Dance/Movement Therapy

Dance/Movement Therapy (DMT) is defined by the American Dance Therapy Association as “the psychotherapeutic use of movement to promote the emotional, cognitive, physical, and social integration of individuals.  DMT is practiced in mental health, rehabilitation, medical, educational, and forensic settings, and in nursing homes, day care centers, disease prevention, and health promotion programs.  The dance/movement therapist focuses on movement behavior as it emerges in the therapeutic relationship.  Expressive, communicative, and adaptive behaviors are used for group and individual treatment.”   

In my undergraduate experience at Goucher College in the early seventies, I saw films about DMT, knew what I wanted to do with my life, and became a Dance and Psychology major.  I had internships with Arlynne Stark, one of the mothers of DMT, in a large psychiatric hospital in Baltimore and was on my way! After completing my undergraduate education, I moved to New York City to live the life of a dancer and study with giants of Modern Dance: Alwin Nikolais, Murray Louis, and Hanya Holm.  My next step was to get my Masters in DMT at Hunter College in the early eighties.  As a DMT in New York City, I specialized in work with children with autism and other serious psychiatric diagnoses. 

After moving to San Francisco, I worked at Herrick Hospital in Berkeley where I was the staff Dance/Movement Therapist for eleven and a half years. After doing post-doctoral work at both La Ventana and New Dawn Eating Disorders Treatment Programs for Eating Disorders, I moved down the coast to be on the staff at Castlewood Treatment at Monarch Cove in Pacific Grove, CA. I served on their staff as Primary Therapist and Activities Coordinator and my work was enriched by the excellent training I received there. I have incorporated Internal Family Systems work which I was trained in by its creator, Dr.
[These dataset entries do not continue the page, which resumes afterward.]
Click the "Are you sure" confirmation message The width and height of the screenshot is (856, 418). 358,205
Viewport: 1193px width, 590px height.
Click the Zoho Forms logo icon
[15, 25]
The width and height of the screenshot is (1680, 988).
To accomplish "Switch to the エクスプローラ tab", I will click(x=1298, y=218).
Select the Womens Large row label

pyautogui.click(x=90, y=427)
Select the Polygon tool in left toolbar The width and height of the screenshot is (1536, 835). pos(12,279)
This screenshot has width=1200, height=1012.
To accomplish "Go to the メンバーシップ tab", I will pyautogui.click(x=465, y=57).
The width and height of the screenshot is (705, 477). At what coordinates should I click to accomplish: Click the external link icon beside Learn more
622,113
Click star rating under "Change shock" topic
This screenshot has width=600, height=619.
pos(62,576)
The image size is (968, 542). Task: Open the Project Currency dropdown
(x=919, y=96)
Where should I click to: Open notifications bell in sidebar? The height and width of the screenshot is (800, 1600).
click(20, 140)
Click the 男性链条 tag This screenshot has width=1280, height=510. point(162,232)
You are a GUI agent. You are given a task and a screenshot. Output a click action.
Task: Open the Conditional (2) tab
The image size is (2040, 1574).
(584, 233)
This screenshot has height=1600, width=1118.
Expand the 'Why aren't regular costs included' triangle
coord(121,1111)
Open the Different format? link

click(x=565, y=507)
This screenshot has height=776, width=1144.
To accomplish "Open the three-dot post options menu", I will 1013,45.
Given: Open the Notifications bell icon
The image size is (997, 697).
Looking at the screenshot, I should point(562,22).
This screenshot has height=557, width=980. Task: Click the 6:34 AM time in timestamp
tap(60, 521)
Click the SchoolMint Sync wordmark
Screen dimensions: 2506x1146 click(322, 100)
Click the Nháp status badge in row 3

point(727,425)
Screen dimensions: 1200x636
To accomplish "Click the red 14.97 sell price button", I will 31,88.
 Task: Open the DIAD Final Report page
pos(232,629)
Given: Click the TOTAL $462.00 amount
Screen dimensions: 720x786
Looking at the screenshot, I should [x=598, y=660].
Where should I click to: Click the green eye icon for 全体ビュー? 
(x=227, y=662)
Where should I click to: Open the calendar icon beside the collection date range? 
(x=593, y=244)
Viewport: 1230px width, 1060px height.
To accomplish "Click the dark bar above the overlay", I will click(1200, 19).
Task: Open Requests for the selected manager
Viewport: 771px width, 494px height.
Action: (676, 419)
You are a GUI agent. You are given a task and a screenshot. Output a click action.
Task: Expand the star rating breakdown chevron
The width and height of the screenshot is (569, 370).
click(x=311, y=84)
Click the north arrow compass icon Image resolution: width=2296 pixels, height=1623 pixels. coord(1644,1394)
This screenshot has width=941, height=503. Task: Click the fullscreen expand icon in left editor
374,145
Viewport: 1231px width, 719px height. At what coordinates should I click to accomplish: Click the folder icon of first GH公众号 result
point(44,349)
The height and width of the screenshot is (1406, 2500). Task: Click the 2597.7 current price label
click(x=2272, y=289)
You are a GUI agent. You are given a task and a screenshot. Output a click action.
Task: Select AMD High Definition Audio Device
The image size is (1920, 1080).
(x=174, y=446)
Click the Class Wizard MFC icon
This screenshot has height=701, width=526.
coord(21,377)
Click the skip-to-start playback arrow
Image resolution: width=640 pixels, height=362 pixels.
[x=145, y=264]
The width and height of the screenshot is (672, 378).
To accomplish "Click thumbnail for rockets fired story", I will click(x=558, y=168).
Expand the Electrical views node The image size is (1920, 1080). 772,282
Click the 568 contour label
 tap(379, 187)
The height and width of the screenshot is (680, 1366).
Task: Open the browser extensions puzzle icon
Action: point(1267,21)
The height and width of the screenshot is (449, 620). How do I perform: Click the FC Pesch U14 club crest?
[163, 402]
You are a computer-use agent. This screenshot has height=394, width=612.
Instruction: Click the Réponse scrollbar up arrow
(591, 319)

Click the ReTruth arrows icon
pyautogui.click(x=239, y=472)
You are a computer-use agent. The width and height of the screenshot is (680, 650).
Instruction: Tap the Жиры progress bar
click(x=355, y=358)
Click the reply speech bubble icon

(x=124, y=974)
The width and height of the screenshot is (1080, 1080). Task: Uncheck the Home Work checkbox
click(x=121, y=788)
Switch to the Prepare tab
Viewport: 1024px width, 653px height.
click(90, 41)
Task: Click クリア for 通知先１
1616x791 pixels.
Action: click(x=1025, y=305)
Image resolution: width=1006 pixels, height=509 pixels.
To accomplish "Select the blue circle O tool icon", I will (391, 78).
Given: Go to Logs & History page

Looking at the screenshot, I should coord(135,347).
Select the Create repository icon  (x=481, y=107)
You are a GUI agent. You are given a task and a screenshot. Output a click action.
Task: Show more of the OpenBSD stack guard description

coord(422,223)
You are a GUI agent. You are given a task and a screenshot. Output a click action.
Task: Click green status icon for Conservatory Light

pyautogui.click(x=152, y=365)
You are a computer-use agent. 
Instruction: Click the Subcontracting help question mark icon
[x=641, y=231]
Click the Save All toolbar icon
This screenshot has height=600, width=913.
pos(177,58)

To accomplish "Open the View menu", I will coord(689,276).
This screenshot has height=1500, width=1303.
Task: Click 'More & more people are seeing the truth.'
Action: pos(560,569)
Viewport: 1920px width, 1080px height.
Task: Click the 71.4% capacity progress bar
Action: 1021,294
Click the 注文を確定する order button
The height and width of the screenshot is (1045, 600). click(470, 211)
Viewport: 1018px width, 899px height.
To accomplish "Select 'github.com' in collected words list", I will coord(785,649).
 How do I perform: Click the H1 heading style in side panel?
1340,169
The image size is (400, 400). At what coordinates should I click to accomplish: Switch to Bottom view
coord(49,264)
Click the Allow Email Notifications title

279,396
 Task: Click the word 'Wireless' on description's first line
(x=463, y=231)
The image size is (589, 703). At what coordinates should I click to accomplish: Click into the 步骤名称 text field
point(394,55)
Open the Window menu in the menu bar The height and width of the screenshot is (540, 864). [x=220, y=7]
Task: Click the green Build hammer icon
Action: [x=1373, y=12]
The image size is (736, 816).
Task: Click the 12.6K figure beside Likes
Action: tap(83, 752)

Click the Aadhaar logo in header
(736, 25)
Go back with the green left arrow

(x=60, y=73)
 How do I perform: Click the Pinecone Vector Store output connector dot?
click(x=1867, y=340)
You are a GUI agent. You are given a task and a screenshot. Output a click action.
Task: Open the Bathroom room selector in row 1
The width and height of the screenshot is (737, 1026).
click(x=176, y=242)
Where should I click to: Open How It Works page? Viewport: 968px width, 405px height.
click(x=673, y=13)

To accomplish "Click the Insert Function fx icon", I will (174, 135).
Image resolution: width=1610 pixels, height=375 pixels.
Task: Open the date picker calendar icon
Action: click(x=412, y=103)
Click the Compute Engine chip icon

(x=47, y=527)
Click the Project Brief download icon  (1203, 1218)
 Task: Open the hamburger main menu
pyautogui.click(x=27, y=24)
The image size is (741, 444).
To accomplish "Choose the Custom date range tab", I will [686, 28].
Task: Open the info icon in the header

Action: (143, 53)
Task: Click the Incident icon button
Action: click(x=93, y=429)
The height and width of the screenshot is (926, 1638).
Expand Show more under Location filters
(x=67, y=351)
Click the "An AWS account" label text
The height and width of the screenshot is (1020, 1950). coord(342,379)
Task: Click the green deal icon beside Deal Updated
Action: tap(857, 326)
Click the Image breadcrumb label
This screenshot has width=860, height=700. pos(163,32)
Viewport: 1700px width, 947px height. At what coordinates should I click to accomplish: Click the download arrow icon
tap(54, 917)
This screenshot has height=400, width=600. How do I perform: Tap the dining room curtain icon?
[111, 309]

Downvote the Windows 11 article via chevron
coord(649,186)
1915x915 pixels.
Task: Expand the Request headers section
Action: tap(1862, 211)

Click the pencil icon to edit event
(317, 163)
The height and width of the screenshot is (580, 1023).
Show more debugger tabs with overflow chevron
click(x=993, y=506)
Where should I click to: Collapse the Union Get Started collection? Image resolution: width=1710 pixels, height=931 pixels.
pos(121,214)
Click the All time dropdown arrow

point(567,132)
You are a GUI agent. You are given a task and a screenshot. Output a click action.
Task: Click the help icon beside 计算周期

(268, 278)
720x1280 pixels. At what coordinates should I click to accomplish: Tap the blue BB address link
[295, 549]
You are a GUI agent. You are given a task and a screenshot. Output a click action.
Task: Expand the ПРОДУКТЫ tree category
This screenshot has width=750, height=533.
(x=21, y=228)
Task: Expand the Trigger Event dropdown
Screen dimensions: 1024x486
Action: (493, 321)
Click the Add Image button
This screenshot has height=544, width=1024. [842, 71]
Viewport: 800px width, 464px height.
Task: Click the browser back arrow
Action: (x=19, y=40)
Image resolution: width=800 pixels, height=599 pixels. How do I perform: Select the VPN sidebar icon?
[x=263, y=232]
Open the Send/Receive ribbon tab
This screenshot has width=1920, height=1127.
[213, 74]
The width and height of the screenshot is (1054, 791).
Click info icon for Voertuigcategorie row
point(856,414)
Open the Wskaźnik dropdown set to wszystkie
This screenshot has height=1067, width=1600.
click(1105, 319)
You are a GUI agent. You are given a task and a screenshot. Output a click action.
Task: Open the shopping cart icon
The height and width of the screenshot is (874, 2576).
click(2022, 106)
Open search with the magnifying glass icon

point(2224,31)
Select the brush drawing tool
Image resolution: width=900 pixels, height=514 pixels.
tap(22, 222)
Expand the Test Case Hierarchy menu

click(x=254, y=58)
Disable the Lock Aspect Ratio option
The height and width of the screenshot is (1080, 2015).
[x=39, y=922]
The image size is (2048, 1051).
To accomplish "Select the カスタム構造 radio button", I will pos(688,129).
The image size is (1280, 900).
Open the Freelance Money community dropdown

Richard Schwartz and other practitioners at Monarch Cove.  I find it to be extremely effective applied to work with clients with eating disorders and with trauma.  I now serve clients with trauma as well.


I am currently focusing on my private practice in Dance/Movement Therapy in Monterey, CA.  


Clinical Psychology

While I still lived in New York City, my interest in clinical psychology  pulled me in the direction of school once again. I was drawn to the California Institute of Integral Studies (CIIS) in San Francisco because of the rootedness in conscious work and life.  CIIS ended up being the perfect place for me to bring all of my interests together.  My dissertation entitled Women Dancers in Midlife:  Coping With the Transition was highly successful.  I credit the success largely in part to my research tool, Carol Gilligan’s Voice Centered Relational Methodology.  The participants in my study responded strongly to the open, caring environment evoked by this compassionate methodology, which focuses on women’s voice.  I have found that this method has had an influence on my practice as a therapist in many ways.




I have always felt that having dance in my life was a great gift.  It has brought great joy, discipline, and meaning to my life.  I began dancing and performing as a child.   I loved my undergraduate education where I spent so much time in the dance studio and learned the art of choreography.  It was a revelation to discover DMT and know that I could share this healing gift with others who are suffering deeply.  Dancing in New York was one of the most memorable times of my life.  Learning from masters of modern dance gave me access to great talent and wisdom.  This rare privilege continued in my work with Anna Halprin.  It has been an honor to be mentored by such an accomplished artist. It has felt like one of the great accomplishments of my life for Anna to certify me to teach her Movement Ritual.  Continuing to dance, teach, and perform in her 90's, Anna is a role model for aging in the most beautiful, healthy way.  It was wonderful to be a student in her Advanced Performance Lab, as well.  

  It was a joy to co-lead workshops with Taira Restar, M.A., R.S.M.E., who was very involved in teaching and performing with Anna Halprin.  We both felt inspired to share our gratitude for a life in the art form we so love by giving workshops filled with our collective experience.  It has been a rare pleasure to see my research manifest in this wondrous form.  Our Creative Transition workshops for women in midlife are an outpouring and synthesis of what matters most to me in my life:  art, dance, conscious communication, honoring the Self, celebrating ourselves as we are, safe space for self expression, and being a whole, healthy human being in communion with others.